F..., M. Chemin, conseillers, MM. I..., B..., M. Chapron, conseillers référendaires, M. Sodini, avocat général, Mlle Jacomy, greffier de chambre ; Sur le rapport de M. le conseiller Gautier, les observations de Me Choucroy, avocat de Mme L... et de MM. Louis et Jean A..., de Me Copper-Royer, avocat de Mmes C..., G..., Le Bret, des consorts S...
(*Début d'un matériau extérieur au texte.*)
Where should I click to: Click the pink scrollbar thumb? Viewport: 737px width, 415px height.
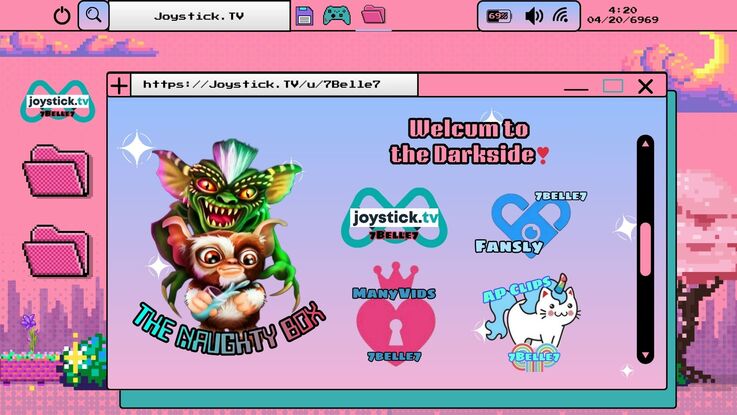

E..., et de la SCP Lyon-Caen, Fabiani et Thiriez, avocat de la SA Maison de santé du docteur JB A..., les conclusions de M. Sodini, avocat général, et après en avoir délibéré conformément à la loi ;
! Sur le moyen unique, pris en sa seconde branche :
Attendu que Mme L..., M. Louis-François A... et M. Jean-François A..., propriétaires d'un immeuble en indivision donné en location à la société "Maison de santé du docteur A...", font grief à l'arrêt attaqué (Paris, 6 juillet 1988) d'avoir mis à la charge des bailleurs des frais afférents à des travaux effectués par le preneur sur injonction de l'Administration, alors, selon le moyen, que si les travaux ordonnés par l'autorité publique, aux fins de mise en conformité du local avec la réglementation, constituent en principe des réparations rendues nécessaires par la force majeure et incombent de ce fait au propriétaire, il n'en est ainsi que sous réserve de la convention des parties ; que lorsque, comme en l'espèce, celle-ci met à la charge du preneur toutes les réparations, sauf celles énumérées par l'article 606 du Code civil, les juges du fond doivent rechercher si les travaux effectués sur injonction de l'Administration relèvent ou non de cet article ; que faute d'avoir précisé si tel était le cas, la cour d'appel a violé le contrat de bail, par défaut d'application, et l'article 1134 du Code civil ; Mais attendu que les travaux prescrits par l'autorité administrative étant, sauf stipulation expresse contraire, à la charge des propriétaires, l'arrêt qui, en l'absence d'une telle stipulation dans le bail, énonce que, tenus d'entretenir la chose en état de servir à l'usage pour lequel elle avait été louée, les bailleurs ne sauraient s'exonérer de la charge de travaux ayant pour objet de rendre les biens conformes à la règlementation, est, pas ce seul motif, légalement justifié de ce chef ; Mais sur le moyen unique, pris en sa première branche :
Vu l'article 1134 du Code civil ; Attendu que l'arrêt retient que des travaux portant sur l'entretien de la toiture de l'immeuble loué incombent, de ce fait, aux bailleurs ; Qu'en statuant ainsi, alors que le bail stipulait que les bailleurs avaient seulement à leur charge les grosses réparations de la toiture, la cour d'appel a violé le texte susvisé ; PAR CES MOTIFS :
CASSE ET ANNULE, mais seulement en ce qu'il a mis à la charge des bailleurs des travaux d'entretien de la toiture, l'arrêt rendu le 6 juillet 1988, entre les parties, par la cour d'appel de Paris ; remet, en conséquence, quant à ce, la cause et les parties dans l'état où elles se trouvaient avant ledit arrêt et, pour être fait droit, les renvoie devant la cour d'appel d'Orléans ;
Condamne la société Maison de santé du docteur JB A..., envers Mme L... et MM. Louis et Jean A..., aux dépens liquidés à la somme de six cent quatre vingt dix huit francs, soixante trois centimes et aux frais d'exécution du présent arrêt ; Ordonne qu'à la diligence de M. le procureur général près la Cour de Cassation, le présent arrêt sera transmis pour être transcrit sur les registres de la cour d'appel de Paris, en marge ou à la suite de l'arrêt partiellement annulé ; Ainsi fait et jugé par la Cour de Cassation, Troisième chambre civile, et prononcé par M. le président en son audience publique du vingt février mil neuf cent quatre vingt onze.